▸ PROBLEM DETAILS: Copy exactly the lines of the material below that run from the one containing "Click 英伟达 in the breadcrumb" through the one containing "Click the Health". Copy no other lines.

▸ EXERCISE MATERIAL:
****************

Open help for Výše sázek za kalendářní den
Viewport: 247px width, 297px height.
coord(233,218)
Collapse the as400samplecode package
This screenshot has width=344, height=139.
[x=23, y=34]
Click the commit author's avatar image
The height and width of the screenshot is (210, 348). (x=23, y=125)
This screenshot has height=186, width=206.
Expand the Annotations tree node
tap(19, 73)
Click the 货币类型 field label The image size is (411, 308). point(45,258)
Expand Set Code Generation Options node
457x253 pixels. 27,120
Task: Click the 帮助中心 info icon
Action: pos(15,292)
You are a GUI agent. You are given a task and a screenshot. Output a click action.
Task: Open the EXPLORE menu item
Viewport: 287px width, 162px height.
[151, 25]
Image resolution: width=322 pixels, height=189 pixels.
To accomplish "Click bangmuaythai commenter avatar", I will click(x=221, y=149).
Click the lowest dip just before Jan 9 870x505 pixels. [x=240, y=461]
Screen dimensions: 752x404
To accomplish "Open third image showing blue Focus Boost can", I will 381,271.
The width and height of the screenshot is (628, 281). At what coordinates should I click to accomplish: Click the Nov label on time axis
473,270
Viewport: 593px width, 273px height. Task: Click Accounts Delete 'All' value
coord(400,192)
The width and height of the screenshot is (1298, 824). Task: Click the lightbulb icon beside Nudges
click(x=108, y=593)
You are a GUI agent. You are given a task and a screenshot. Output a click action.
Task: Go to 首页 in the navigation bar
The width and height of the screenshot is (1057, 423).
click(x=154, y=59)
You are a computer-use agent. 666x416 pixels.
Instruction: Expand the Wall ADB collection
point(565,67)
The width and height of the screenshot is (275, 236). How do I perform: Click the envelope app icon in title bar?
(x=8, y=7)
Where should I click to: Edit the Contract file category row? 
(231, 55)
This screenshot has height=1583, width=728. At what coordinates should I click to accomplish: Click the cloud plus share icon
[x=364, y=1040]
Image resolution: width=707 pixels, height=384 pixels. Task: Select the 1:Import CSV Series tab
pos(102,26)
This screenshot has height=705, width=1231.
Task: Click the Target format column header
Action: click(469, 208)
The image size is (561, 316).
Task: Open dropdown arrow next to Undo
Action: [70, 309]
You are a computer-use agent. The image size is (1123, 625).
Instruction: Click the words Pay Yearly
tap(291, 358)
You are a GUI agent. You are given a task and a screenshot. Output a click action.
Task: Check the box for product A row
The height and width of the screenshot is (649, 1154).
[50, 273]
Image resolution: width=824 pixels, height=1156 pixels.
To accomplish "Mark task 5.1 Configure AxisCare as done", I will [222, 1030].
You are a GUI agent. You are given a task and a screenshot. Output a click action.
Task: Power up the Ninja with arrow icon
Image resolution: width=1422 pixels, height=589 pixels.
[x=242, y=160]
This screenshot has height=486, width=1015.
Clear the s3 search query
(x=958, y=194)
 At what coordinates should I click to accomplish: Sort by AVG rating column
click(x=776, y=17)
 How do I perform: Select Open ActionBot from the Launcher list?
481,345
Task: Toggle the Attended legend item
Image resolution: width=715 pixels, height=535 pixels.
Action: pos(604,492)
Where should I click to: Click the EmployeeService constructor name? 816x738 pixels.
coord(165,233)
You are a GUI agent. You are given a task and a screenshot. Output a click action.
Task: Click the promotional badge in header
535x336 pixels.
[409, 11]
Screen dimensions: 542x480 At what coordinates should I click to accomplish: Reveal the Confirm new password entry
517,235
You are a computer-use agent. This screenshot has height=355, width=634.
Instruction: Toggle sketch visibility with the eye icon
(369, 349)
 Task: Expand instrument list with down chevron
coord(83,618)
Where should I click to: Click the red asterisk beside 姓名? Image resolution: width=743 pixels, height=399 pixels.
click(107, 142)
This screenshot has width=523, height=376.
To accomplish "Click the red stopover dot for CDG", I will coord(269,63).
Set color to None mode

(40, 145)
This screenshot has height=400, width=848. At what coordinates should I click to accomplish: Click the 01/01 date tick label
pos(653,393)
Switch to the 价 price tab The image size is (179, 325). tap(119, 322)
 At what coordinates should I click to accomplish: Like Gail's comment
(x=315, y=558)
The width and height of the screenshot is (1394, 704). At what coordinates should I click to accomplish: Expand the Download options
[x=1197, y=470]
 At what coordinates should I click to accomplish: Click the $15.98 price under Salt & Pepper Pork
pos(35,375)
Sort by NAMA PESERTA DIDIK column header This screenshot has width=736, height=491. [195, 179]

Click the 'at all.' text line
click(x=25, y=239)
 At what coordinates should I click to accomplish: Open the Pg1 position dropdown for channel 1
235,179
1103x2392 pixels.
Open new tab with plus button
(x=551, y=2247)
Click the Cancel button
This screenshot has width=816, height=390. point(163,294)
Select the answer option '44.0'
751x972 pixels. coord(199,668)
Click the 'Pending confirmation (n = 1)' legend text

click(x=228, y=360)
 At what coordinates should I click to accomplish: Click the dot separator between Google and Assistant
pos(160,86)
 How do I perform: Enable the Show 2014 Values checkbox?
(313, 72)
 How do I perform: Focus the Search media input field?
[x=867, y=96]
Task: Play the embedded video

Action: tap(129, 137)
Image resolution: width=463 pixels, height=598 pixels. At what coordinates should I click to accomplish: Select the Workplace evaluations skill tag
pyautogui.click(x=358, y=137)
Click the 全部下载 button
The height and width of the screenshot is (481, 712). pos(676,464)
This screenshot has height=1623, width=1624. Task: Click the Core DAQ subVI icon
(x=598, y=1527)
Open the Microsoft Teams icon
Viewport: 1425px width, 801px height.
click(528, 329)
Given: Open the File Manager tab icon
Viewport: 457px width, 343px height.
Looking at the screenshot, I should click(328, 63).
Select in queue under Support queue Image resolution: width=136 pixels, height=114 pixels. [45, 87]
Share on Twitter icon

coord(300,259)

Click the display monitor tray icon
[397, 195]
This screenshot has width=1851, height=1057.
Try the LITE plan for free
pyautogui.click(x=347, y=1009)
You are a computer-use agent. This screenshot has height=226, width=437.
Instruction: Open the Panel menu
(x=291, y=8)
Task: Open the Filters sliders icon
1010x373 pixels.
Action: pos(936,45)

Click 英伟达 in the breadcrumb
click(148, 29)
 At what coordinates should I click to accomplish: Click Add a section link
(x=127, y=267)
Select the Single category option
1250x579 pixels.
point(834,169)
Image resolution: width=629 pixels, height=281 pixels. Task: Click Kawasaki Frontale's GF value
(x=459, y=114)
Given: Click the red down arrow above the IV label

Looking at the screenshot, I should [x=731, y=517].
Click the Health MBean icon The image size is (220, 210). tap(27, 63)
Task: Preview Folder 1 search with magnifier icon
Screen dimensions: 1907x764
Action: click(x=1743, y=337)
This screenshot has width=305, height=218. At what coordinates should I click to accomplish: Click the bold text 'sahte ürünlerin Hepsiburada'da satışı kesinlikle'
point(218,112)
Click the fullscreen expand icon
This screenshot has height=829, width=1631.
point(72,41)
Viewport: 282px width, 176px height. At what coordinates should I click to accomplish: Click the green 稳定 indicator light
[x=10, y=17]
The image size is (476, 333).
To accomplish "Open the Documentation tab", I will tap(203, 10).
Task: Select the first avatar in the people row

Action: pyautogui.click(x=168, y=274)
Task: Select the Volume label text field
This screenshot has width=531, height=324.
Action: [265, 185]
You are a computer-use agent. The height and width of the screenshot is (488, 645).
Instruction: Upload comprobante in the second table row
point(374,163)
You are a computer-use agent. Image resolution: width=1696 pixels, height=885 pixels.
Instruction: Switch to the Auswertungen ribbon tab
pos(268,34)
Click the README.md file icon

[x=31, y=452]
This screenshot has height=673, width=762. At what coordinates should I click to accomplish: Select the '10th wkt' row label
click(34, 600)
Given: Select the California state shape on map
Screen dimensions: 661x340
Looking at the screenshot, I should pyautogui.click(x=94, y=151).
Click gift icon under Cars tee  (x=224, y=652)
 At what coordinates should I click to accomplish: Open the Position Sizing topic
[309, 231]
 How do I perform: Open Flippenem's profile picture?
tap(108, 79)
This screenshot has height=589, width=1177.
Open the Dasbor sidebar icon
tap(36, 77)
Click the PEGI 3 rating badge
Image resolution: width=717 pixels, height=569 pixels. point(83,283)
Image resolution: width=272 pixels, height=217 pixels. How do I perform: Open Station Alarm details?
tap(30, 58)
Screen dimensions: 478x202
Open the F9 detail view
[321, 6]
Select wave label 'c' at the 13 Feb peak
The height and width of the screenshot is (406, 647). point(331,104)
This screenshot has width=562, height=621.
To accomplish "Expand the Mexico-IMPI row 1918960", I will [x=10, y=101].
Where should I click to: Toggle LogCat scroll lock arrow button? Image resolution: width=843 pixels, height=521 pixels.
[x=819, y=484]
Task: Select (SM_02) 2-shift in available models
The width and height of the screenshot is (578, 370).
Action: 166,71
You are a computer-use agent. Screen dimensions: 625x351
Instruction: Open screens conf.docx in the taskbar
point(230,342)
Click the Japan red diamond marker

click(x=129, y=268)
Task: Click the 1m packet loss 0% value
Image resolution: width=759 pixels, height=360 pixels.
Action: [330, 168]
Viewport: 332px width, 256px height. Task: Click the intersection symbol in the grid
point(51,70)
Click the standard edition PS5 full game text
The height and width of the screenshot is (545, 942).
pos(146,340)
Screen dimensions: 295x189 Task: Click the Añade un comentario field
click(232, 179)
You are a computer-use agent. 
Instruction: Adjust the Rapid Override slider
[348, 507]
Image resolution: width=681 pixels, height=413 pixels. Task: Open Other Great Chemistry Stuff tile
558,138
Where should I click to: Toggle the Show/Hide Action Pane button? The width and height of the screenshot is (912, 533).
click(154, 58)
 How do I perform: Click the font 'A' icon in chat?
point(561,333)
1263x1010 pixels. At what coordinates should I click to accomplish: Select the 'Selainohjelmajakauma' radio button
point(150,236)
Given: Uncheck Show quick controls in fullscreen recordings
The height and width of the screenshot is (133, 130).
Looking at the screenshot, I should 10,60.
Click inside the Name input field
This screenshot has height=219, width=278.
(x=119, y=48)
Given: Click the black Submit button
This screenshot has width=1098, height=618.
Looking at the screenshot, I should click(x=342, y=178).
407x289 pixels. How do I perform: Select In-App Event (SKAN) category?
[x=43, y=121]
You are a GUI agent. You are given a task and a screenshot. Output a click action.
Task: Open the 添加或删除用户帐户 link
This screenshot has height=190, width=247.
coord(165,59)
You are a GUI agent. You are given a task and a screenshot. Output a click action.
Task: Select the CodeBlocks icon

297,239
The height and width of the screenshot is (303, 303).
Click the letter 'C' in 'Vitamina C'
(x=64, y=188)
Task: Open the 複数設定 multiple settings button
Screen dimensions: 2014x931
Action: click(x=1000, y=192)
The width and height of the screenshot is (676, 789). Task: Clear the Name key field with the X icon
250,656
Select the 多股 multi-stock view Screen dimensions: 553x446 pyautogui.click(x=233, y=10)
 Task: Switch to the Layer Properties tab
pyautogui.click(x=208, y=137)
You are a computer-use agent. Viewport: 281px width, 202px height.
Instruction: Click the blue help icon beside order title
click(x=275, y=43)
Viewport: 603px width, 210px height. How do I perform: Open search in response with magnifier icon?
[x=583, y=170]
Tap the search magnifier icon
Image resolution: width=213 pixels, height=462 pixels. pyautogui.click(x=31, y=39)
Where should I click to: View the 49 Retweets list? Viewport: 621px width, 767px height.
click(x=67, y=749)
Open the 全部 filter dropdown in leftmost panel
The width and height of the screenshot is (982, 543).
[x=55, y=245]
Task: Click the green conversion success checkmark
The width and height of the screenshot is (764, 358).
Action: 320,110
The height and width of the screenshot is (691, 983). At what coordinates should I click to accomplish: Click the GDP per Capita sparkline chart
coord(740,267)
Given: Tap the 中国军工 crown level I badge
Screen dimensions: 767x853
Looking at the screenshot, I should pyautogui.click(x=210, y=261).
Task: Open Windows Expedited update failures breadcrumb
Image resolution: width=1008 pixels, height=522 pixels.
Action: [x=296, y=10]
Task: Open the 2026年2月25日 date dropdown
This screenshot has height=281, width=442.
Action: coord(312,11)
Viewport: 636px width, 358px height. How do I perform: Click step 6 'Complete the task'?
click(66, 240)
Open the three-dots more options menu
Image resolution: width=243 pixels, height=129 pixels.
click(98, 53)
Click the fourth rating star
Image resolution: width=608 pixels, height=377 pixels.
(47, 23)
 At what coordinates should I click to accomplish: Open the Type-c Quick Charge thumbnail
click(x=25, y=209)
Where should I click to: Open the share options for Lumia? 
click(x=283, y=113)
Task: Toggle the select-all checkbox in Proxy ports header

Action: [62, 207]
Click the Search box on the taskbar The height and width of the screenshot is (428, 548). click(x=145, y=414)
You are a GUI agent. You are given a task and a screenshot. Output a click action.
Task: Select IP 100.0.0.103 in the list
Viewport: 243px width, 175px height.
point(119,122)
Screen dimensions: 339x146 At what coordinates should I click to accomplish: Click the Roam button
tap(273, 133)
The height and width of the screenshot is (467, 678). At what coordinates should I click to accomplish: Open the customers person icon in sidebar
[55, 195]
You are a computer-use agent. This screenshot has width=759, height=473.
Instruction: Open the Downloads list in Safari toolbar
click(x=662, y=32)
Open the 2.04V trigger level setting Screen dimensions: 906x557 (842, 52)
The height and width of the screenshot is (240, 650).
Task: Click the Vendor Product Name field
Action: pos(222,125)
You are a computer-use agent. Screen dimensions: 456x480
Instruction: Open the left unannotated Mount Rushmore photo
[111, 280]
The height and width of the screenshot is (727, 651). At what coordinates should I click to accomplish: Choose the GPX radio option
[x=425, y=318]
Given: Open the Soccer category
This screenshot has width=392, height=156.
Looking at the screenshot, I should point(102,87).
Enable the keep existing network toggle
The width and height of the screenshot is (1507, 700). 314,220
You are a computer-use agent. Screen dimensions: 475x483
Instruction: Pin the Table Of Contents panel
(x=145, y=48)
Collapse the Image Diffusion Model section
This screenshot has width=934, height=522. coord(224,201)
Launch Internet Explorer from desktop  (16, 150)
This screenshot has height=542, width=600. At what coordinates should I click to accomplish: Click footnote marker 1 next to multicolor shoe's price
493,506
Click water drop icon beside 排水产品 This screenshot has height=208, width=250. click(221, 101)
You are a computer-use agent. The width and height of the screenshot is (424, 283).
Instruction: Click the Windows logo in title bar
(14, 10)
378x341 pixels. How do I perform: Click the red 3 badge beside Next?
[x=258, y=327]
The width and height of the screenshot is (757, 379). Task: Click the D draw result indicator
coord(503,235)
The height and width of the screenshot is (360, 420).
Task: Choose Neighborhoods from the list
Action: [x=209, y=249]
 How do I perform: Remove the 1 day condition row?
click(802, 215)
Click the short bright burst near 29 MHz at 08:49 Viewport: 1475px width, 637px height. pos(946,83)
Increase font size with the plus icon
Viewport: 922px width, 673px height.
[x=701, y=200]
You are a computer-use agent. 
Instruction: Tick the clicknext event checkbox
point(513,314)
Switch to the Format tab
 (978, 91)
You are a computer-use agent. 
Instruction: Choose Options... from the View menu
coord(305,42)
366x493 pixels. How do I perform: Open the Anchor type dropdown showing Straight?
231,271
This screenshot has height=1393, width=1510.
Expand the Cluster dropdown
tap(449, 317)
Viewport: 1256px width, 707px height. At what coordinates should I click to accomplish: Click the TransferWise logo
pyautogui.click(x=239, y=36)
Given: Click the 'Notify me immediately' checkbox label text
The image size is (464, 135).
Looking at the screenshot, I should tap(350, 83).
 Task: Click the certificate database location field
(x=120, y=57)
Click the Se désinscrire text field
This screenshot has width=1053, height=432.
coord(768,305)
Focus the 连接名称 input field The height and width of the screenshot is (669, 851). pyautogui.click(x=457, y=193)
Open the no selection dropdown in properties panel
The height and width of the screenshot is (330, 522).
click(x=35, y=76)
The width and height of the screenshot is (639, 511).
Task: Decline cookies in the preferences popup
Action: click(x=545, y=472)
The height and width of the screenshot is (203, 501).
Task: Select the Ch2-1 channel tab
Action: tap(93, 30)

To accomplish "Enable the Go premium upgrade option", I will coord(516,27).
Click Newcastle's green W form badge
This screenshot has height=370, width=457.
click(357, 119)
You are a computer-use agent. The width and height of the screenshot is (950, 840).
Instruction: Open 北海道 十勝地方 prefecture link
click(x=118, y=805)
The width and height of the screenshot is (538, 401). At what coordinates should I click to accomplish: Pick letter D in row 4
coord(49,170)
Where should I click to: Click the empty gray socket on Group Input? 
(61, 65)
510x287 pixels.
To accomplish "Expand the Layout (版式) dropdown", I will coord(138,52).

****************

▸ REPLY:
Click 英伟达 in the breadcrumb
click(148, 29)
 At what coordinates should I click to accomplish: Click Add a section link
(x=127, y=267)
Select the Single category option
1250x579 pixels.
point(834,169)
Image resolution: width=629 pixels, height=281 pixels. Task: Click Kawasaki Frontale's GF value
(x=459, y=114)
Given: Click the red down arrow above the IV label

Looking at the screenshot, I should [x=731, y=517].
Click the Health MBean icon The image size is (220, 210). tap(27, 63)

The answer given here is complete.